__ACTIVITY__: Transcribe every entry that follows, word for word, and omit the images.

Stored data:
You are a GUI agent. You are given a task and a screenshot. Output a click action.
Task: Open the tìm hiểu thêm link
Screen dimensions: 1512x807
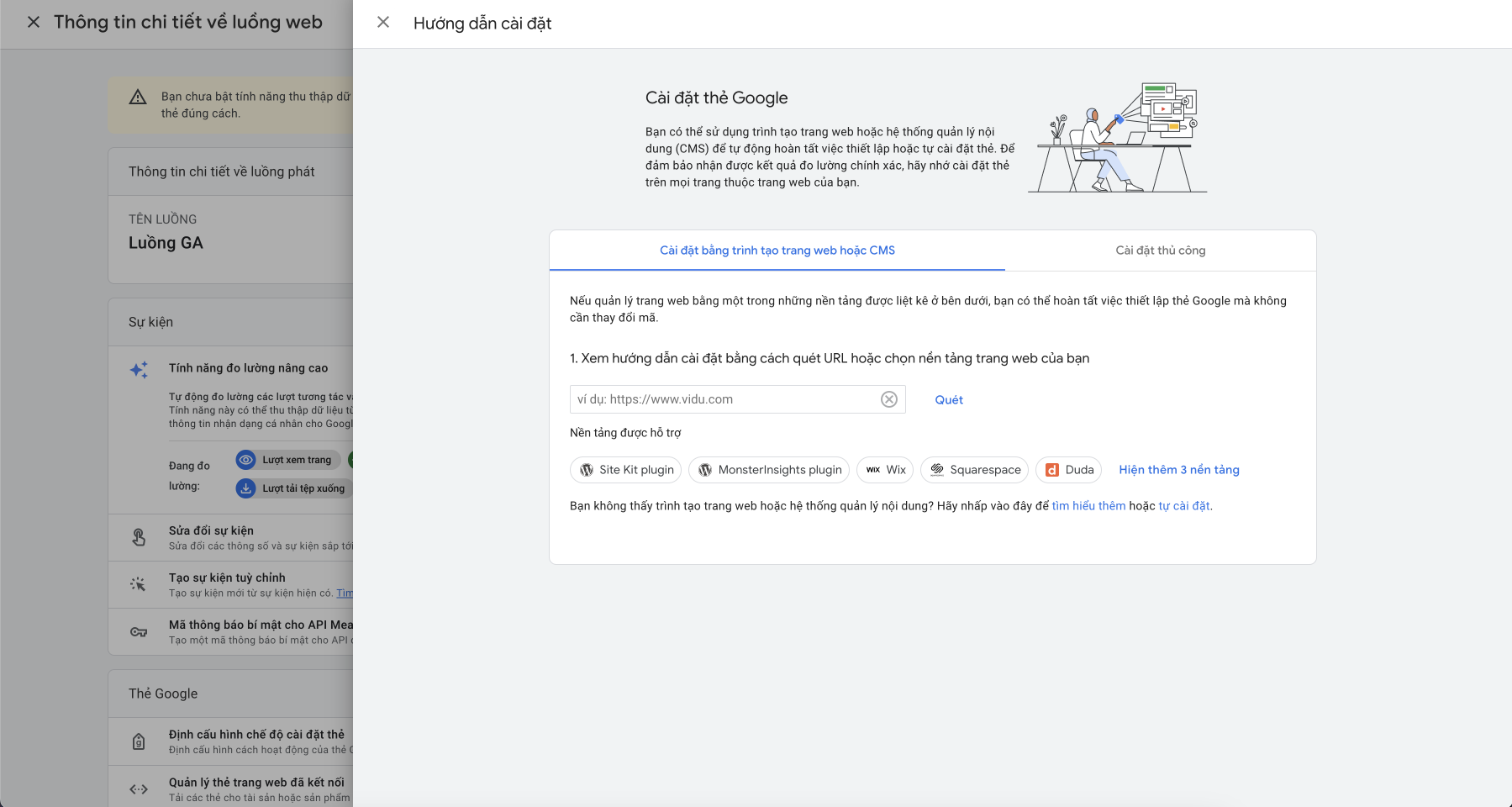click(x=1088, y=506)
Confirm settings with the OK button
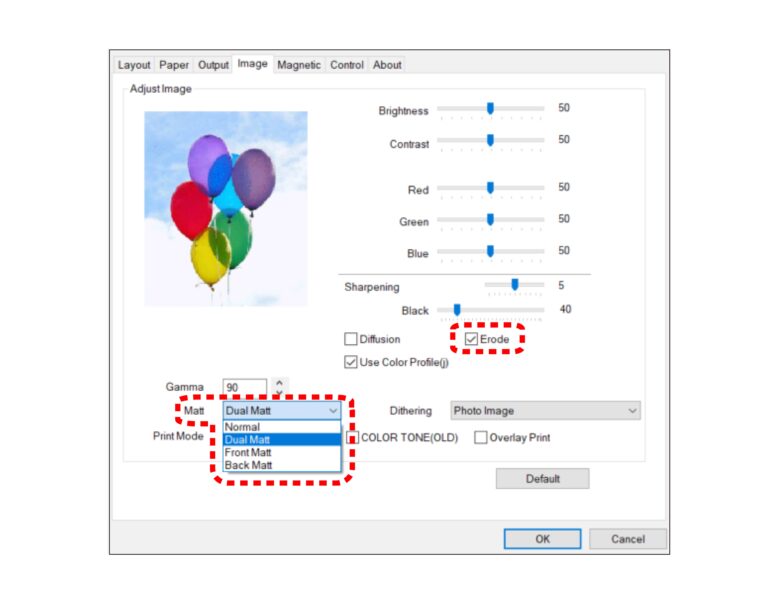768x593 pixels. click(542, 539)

__COMPLETED TASK__:
You are a GUI agent. You are given a task and a screenshot. Output a click action.
Task: Open the tìm hiểu thêm link
Screen dimensions: 1512x807
click(x=1088, y=506)
Confirm settings with the OK button
768x593 pixels. click(542, 539)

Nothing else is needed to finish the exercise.